日本の筆記試験は、減点方式で採点されることが多い。ミスがあれば、その点数を引く。減点の理由が明確なため、採点者にとって採点しやすく、解答者から試験結果への不満も出にくい。
国際バカロレア(IB)の筆記試験は、加点方式で採点される。以前の記事でも載せたように、ほとんどの問いが論文形式だ。過去問の解答を見てみると、この単語や内容が入っていれば何点追加、と詳細に記載されている。しかし、ただその単語を意味なく並べても、加点対象になるとは考えられない。実務的な採点基準がどのくらい詳細に決められているのか、気になるところだ。
もし、筆記試験の採点結果に納得できない場合、IBでは、その科目を再度採点してもらえるリマークという制度がある。この申請によって、点数が上がる場合も、下がる場合もある。(変わらない場合もある。) いずれにせよ、再採点後の点数が、最終スコアとして認められる。
私は音楽の筆記試験結果が自己評価よりも低く感じたため、リマークを申請した。これで成績が下がったら絶望だなぁ…と思っていたが、結果的に最終スコアが1点上がり万々歳だった。満点は7点なので、1点アップはかなり大きい。

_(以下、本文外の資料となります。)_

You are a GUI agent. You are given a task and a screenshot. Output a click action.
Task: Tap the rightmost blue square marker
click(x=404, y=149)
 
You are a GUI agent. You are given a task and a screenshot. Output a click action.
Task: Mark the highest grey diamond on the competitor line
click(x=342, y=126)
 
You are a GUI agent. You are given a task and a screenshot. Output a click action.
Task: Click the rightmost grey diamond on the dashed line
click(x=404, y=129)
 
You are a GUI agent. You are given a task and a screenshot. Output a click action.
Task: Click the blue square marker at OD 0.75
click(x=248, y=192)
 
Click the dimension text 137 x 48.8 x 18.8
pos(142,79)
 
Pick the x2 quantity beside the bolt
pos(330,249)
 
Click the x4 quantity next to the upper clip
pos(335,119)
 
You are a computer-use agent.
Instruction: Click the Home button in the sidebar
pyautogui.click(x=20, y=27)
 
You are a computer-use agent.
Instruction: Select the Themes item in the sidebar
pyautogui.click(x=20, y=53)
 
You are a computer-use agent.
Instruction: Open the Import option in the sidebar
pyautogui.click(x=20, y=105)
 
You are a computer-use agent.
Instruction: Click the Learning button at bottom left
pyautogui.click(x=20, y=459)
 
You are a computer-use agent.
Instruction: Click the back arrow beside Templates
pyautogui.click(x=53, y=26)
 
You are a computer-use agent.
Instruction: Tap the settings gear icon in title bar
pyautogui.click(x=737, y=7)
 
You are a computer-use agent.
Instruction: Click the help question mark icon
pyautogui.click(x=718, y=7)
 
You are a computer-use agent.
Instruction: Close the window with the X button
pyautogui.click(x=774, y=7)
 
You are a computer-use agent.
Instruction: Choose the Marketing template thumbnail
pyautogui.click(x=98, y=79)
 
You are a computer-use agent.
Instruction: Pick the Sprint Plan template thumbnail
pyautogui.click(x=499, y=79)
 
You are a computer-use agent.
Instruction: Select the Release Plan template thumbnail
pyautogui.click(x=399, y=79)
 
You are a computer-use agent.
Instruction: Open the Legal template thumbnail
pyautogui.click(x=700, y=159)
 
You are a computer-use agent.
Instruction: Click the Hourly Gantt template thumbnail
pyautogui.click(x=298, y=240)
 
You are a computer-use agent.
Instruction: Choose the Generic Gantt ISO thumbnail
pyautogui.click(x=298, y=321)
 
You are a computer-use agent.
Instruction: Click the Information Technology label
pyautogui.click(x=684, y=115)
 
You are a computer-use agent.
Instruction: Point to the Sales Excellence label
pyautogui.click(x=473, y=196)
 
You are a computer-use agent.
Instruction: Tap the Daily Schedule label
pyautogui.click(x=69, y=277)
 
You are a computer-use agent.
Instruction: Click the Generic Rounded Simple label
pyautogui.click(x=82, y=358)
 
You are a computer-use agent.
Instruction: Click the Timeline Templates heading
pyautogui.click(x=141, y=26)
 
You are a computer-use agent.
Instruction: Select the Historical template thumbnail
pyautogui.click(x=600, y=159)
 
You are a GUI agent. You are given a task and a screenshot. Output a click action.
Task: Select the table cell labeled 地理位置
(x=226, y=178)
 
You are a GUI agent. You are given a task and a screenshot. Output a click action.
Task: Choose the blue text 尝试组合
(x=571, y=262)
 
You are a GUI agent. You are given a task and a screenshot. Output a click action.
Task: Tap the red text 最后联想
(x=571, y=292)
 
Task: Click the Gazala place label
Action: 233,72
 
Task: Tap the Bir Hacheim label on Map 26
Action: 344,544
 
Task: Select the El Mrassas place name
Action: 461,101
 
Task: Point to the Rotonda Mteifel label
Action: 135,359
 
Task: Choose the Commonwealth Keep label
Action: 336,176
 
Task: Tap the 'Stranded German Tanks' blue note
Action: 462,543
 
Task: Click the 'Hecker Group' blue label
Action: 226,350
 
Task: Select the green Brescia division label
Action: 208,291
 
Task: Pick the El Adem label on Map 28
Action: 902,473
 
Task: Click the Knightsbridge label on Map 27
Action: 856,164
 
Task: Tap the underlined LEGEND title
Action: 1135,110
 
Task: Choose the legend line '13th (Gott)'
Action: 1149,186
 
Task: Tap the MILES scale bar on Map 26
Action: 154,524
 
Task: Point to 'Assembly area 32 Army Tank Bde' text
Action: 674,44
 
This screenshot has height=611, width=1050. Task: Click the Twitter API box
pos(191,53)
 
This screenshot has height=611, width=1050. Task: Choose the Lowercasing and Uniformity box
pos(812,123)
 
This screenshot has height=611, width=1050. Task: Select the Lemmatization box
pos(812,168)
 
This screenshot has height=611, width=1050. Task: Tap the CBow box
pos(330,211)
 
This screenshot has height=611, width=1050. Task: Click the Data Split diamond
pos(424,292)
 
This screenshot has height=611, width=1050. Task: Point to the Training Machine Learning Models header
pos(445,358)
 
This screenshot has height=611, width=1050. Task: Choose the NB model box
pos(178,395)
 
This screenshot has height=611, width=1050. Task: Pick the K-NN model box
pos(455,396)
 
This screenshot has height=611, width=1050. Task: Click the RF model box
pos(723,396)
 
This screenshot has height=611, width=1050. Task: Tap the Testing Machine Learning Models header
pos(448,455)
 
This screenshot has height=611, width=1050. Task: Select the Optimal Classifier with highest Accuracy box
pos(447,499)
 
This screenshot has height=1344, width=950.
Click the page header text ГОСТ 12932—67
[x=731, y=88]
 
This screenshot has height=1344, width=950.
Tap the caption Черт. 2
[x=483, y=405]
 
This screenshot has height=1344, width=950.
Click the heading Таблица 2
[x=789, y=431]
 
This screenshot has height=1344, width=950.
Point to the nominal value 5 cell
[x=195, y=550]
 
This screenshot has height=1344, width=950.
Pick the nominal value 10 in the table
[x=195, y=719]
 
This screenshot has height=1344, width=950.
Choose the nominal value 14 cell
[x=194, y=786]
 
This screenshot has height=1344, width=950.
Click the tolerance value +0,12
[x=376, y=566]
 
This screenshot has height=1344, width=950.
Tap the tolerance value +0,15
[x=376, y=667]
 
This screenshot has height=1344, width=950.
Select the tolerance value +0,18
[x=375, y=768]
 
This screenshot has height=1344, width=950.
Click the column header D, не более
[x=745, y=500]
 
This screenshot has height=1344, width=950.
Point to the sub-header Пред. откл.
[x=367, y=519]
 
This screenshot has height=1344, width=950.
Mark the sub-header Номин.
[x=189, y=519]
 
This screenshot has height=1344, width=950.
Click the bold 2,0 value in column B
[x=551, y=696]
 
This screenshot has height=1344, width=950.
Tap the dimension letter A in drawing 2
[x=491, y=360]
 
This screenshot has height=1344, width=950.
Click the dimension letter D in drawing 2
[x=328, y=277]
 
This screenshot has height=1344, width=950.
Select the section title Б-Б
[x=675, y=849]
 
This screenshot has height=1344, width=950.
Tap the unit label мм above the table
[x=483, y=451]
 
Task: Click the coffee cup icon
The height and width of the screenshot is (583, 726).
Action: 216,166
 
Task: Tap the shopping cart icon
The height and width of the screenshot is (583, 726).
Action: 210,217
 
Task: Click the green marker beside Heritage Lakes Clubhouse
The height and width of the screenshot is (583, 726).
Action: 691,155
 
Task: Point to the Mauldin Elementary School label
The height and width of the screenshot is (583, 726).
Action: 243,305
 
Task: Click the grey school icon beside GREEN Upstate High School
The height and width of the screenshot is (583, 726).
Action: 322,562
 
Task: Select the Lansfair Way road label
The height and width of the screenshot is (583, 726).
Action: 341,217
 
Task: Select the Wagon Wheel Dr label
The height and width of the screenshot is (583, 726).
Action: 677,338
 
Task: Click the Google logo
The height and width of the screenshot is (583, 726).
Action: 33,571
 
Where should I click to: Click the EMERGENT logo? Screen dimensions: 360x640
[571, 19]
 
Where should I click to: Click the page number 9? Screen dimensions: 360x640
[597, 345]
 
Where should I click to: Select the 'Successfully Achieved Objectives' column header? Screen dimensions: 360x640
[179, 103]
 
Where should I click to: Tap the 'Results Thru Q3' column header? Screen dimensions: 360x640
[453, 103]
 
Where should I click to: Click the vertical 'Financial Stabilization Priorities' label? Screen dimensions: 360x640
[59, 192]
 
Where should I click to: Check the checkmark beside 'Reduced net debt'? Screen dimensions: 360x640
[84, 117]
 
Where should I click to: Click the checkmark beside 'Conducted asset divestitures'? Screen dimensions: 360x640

ただ、再採点を依頼し、1点も上がってしまったことで、加点方式の試験の難しさも感じた。採点者による評価のばらつきは避けられないことを意味するからだ。
個人的には、ミスをしないことが評価されているような減点方式の試験は、あまり好きではない。何かが足りていない、または、誤っているという点で採点するため、試験も、自ずと解答の正解がきちっと決まったものに限定されてしまう。しかし、どの人が採点しても同じ結果になるというのは、評価の公平性という意味では極めて優れている。
一方の加点方式の試験は、採点基準も分かりにくく、属人的な判断に委ねられる。しかし、試験問題や解答に自由がある。それは、誰一人同じような解答を書くことは無いのではないかと思うほどだ。
はたして、試験はどうあるべきだろうか。